On the day of Lithuanian president elections and International Day Against Homophobia and Transphobia, Nordic LGBTQ (lesbian, gay, bisexual, transgender and queer) rights activists gathered in front of the Lithuanian embassy in Stockholm to express their concerns about homophobia in Lithuania.
European or Soviet Union? What’s next – penalty code? – rhetorically asked the activists. The demonstration was held in regards to a legislation expected to be passed by the Lithuanian Parliament this month. If adopted it would allow banning basically any non-negative information on homosexuality and bisexuality.
On the 11th of December 2008 the law proposal of the amendments of the Law on the Protection of Minors against Detrimental Effect of Public Information has been approved in the Parliament of the Republic of Lithuania (XIP-110). Under this law proposal, the detrimental effect on the development of minors is caused also by public information that agitates for homosexual relations, and defiles family values.
On the 9th of April the law proposal was read and successfully approved by the Committee of the Development of Information Society, on the 16th of April – the Committee on Human Rights, and lastly on the 29th of April – Committee on Education, Science and Culture. The Committee on Human Rights not only did not oppose the law proposal, but decided to extend the list of detrimental factors. It decided to include also the public information that agitated for bisexual and polygamous relations in the law proposal.

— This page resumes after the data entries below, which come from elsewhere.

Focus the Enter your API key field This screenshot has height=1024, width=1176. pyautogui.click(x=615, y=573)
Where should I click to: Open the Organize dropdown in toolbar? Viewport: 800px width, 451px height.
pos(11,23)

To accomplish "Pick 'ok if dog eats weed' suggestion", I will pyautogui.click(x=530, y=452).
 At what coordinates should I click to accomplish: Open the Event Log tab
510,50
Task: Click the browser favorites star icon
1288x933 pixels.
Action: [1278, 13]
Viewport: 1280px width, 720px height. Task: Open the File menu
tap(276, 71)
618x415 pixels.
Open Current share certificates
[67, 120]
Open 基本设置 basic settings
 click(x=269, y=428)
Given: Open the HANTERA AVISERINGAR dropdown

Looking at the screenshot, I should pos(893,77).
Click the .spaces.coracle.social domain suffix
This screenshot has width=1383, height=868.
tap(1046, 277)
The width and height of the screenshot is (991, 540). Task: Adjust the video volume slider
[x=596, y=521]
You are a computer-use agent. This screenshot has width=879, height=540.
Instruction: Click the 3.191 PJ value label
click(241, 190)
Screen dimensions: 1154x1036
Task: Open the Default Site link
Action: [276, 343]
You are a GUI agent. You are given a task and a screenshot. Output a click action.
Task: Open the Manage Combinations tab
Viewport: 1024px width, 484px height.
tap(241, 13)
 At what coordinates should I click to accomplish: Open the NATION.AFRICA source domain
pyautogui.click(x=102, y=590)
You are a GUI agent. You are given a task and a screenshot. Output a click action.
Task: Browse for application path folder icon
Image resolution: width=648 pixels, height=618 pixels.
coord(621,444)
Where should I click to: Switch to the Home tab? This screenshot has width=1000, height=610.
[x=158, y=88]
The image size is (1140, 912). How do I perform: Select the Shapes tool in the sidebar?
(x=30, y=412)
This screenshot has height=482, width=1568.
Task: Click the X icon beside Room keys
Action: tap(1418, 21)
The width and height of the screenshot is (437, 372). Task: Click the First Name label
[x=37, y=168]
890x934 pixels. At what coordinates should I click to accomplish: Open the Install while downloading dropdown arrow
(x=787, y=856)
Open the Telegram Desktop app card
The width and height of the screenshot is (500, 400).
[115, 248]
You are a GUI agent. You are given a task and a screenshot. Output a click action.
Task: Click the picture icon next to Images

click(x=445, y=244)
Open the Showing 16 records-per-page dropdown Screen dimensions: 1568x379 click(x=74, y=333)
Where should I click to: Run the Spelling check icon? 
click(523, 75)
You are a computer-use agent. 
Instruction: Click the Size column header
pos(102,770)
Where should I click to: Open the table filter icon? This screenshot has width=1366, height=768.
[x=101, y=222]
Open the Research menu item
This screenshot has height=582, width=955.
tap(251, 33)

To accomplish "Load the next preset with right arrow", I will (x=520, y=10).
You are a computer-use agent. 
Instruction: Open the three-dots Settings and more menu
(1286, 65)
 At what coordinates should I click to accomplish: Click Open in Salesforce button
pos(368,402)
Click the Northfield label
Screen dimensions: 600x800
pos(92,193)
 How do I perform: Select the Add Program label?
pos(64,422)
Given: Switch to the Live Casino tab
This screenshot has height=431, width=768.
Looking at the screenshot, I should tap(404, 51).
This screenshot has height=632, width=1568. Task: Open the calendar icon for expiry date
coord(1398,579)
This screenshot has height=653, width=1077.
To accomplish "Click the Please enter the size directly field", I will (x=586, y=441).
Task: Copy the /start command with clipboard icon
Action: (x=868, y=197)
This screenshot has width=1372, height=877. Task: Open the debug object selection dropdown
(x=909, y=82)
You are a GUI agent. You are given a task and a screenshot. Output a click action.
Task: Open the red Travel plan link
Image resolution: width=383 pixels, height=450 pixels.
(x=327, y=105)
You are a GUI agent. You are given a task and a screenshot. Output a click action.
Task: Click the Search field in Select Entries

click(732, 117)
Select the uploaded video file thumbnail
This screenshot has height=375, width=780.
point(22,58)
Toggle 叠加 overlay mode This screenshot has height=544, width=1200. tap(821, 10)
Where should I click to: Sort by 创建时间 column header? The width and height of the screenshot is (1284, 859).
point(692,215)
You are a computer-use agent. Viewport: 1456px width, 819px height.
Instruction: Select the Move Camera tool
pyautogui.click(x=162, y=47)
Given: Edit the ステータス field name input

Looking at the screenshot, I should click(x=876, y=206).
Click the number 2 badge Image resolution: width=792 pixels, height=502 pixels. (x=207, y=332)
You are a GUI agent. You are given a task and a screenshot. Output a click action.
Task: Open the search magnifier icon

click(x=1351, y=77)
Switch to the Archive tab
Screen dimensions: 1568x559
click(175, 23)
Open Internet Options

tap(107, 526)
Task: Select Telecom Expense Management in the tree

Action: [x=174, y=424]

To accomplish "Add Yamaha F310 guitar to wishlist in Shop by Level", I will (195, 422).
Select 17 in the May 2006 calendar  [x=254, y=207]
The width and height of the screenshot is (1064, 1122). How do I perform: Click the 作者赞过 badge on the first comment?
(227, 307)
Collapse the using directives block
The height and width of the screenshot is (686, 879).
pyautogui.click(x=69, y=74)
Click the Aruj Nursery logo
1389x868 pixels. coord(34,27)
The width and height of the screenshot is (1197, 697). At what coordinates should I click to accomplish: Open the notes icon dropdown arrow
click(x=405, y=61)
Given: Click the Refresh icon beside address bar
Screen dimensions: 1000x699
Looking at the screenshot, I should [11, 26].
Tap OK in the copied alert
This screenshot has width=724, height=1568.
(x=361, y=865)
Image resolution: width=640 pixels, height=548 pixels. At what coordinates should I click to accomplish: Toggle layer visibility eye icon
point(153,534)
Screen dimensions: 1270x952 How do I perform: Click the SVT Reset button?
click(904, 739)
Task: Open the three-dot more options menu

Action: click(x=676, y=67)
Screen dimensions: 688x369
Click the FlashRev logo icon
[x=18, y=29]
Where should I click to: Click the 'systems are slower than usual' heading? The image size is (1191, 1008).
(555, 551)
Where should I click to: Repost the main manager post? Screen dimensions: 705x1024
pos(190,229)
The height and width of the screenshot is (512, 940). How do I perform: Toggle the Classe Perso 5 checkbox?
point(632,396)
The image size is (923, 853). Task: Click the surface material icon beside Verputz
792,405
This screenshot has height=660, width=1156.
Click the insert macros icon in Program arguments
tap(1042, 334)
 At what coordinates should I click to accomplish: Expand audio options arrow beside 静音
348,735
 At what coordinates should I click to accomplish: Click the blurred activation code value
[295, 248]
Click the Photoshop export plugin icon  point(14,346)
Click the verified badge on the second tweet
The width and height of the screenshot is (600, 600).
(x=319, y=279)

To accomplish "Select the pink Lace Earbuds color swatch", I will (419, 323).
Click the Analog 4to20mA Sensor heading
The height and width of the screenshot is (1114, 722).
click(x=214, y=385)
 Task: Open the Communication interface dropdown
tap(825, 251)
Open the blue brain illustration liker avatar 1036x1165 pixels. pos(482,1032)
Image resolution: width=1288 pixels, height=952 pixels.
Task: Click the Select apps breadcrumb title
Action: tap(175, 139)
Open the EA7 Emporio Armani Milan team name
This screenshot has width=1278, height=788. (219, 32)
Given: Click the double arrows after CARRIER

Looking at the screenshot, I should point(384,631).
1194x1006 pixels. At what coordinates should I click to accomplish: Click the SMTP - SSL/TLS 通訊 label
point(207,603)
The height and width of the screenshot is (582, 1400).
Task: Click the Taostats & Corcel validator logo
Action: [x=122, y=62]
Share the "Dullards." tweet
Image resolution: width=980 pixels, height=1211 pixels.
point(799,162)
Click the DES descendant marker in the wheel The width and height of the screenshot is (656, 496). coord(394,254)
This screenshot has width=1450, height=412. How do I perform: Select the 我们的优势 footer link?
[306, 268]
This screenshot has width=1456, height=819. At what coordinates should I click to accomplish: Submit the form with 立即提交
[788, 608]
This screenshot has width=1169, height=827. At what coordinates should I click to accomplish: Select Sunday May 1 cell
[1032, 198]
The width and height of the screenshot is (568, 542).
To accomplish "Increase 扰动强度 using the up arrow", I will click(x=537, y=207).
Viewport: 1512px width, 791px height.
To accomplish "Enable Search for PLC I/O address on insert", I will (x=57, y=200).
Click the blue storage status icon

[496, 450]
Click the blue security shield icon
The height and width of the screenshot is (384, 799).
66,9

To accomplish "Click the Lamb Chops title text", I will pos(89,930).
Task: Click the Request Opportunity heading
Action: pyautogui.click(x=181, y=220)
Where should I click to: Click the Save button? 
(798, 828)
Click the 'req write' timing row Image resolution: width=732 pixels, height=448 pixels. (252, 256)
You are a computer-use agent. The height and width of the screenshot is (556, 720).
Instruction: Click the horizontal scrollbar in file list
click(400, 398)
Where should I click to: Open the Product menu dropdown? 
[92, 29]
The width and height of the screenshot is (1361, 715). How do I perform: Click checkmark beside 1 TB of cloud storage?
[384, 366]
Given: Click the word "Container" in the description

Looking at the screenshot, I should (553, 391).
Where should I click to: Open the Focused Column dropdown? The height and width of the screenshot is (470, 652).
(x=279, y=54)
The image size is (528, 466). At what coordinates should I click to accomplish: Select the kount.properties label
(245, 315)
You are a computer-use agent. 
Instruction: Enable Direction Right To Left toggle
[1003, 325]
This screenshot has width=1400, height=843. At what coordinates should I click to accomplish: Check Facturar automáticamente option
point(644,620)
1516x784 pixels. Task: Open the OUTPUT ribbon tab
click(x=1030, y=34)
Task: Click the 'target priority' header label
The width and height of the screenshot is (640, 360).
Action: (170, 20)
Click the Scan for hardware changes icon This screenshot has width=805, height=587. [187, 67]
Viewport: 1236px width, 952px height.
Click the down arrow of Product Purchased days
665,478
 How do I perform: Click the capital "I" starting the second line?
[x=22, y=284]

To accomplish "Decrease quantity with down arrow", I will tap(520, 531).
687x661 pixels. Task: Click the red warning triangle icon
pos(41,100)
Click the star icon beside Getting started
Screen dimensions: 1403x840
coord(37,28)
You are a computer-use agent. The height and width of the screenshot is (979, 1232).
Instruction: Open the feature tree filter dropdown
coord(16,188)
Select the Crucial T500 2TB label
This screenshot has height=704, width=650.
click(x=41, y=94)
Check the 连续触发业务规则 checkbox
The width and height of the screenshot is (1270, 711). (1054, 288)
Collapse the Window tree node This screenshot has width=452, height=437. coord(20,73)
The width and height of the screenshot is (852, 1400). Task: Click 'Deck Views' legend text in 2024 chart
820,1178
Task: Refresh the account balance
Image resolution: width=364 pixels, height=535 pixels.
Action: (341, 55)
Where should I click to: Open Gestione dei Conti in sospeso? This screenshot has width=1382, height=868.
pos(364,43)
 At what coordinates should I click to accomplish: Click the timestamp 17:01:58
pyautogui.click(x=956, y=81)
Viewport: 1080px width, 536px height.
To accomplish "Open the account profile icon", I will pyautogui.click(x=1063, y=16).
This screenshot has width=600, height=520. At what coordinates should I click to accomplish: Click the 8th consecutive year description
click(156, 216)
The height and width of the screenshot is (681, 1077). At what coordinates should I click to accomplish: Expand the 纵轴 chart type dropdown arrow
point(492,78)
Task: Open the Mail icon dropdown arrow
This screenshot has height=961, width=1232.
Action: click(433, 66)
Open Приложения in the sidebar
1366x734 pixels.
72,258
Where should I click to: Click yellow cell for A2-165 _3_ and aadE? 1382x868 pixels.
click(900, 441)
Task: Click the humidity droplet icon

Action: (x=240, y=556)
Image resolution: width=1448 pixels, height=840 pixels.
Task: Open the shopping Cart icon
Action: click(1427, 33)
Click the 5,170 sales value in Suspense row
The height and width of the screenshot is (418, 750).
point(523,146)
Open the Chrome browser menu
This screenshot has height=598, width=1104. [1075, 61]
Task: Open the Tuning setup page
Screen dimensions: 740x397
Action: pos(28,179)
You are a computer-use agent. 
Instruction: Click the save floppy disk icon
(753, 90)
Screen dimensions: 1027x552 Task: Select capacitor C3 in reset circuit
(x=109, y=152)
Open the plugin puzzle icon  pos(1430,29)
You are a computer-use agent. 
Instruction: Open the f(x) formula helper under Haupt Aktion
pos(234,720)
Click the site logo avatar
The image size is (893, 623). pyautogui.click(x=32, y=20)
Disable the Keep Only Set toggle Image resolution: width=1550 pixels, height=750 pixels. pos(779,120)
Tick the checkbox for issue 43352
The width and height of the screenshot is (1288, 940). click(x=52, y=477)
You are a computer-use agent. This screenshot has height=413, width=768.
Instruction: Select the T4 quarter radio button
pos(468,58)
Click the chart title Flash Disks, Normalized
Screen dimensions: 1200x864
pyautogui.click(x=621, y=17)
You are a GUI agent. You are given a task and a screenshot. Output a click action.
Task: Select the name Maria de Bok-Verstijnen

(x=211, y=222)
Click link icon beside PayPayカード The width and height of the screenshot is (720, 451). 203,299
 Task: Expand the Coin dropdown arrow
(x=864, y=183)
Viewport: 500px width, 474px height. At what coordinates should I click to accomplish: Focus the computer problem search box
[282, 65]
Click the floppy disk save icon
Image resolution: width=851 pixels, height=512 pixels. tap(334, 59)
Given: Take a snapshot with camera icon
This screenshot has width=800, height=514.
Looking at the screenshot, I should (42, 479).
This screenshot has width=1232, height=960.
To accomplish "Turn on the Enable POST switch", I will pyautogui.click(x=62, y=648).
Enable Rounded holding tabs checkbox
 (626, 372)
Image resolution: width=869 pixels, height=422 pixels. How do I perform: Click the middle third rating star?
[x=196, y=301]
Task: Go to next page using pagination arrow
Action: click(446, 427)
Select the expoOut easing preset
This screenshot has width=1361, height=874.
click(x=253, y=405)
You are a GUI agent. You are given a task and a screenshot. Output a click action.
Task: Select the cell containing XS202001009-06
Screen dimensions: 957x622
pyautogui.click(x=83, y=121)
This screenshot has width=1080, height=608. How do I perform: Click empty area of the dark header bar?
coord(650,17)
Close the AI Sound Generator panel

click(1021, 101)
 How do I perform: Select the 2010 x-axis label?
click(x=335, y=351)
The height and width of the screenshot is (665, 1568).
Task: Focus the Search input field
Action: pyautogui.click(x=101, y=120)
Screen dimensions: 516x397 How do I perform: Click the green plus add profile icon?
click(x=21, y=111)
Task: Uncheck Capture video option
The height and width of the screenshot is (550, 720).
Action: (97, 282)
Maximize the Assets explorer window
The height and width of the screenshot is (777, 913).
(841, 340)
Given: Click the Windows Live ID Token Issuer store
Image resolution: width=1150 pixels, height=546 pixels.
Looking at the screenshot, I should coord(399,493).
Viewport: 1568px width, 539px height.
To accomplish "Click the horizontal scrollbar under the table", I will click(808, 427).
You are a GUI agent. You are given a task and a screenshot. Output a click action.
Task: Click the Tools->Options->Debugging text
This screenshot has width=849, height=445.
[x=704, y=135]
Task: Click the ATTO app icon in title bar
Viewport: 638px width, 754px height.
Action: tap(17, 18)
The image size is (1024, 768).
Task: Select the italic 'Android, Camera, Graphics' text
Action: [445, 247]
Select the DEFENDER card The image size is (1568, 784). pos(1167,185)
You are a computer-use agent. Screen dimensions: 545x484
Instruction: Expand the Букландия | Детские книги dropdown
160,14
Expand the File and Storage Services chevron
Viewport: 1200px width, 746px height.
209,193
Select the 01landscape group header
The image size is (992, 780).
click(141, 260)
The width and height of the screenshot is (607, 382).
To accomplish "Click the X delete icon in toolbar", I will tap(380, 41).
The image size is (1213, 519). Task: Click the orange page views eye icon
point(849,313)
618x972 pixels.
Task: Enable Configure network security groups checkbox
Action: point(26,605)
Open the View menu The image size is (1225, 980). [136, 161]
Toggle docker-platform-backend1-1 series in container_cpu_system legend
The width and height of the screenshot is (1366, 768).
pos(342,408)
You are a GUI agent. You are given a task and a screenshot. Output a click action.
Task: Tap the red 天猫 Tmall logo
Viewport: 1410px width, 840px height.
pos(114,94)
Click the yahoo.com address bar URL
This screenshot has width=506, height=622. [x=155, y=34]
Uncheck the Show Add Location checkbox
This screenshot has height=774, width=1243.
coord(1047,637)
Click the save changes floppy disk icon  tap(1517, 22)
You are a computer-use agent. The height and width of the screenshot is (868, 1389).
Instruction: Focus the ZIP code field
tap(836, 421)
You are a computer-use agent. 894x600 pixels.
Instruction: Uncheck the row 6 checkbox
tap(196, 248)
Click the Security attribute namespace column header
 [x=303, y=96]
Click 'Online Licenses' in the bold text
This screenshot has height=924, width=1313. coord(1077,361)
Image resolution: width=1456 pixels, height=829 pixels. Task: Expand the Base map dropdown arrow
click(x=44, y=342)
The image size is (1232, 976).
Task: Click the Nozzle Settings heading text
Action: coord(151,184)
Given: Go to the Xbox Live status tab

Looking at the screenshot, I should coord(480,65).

Neither agitation nor family values are defined in the newly approved law proposal, therefore it would allow to ban basically any non-negative information about homosexuality and bisexuality accessible for minors, such as movies, websites, articles, sexual education and even psychological help.
The discriminative legislation is expected to be adopted this month.
Lithuania already has arguably the worst record on LGBTQ rights of any EU nation. State institutions banning Pride events, attempts to eliminate sexual orientation from the grounds of discrimination, openly homophobic messages from politicians, officials and media – all this has become daily LGBTQ realities in the country.
Once again LGBT lobbying groups’ resistance against the above mentioned legislation has not received any support from state institutions, even the Office of Equal Opportunities Ombudsman. The Ombudsman Ausrine Burneikiene stated that the proposal to treat public information that agitates for homosexual relations as having the detrimental effect on the development of minors has nothing to do with Human Rights violations.
LGBTQ demonstration in front of the Lithuanian embassy
On the day of Lithuanian president elections and International day against homophobia LGBTQ rights activists held the demonstration in front of the Lithuanian embassy in Stockholm. The purpose of this was to turn attention to homophobia in Lithuania and to urge Lithuanian state to end discriminative initiatives.
The demonstration was organised by Lithuanian activists with a support from SFQ, The Swedish Federation of LGBTQ Student Organizations and ANSO, Association of Nordic LGBTQ Student Organizations.